Where does the word "search" occur in the entries below? Copy every line that has it.

══ DATA TO PROCESS ══

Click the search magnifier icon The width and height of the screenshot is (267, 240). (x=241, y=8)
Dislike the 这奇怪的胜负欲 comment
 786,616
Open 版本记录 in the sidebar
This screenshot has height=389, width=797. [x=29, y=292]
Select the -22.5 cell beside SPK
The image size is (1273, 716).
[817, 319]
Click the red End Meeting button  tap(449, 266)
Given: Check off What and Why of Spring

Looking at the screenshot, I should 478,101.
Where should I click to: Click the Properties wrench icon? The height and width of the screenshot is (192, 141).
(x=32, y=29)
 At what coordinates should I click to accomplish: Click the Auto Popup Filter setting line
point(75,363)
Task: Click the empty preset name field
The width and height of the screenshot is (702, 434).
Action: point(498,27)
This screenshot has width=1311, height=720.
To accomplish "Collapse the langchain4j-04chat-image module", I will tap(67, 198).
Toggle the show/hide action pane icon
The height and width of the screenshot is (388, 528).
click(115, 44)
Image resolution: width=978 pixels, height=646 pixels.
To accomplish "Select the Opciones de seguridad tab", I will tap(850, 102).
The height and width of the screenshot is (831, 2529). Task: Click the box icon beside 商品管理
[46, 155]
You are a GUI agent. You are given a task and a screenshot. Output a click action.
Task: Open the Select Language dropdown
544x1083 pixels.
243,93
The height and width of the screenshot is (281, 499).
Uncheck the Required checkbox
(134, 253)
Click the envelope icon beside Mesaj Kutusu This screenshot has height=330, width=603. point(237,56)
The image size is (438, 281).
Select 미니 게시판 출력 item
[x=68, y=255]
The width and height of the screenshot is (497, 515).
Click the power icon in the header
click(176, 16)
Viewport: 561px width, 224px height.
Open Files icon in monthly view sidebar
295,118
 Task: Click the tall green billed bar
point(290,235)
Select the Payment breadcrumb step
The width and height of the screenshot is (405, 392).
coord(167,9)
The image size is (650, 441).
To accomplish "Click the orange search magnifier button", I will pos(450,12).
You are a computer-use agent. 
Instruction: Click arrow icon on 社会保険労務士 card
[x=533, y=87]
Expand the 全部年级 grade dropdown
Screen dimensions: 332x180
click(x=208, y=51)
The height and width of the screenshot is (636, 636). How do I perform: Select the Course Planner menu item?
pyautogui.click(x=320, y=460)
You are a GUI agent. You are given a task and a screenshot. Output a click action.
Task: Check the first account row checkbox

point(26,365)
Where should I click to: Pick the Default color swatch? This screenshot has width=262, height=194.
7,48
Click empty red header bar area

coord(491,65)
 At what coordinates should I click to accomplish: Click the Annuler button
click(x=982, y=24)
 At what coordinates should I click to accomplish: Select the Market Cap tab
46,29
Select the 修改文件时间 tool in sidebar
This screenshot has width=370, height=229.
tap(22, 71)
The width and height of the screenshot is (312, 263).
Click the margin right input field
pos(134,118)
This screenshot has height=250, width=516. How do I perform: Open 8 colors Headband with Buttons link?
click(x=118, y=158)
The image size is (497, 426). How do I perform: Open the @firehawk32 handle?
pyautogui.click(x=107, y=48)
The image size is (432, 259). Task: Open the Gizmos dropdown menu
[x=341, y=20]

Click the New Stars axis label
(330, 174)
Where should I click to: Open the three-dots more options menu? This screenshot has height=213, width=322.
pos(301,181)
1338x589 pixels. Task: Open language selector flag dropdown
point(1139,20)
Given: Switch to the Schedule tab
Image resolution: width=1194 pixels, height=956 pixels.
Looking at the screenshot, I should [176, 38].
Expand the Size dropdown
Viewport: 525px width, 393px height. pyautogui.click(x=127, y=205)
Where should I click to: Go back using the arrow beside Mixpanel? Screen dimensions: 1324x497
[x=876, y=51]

═══

[ANSWER TO THIS EXERCISE]:
Click the search magnifier icon The width and height of the screenshot is (267, 240). (x=241, y=8)
To accomplish "Click the orange search magnifier button", I will pos(450,12).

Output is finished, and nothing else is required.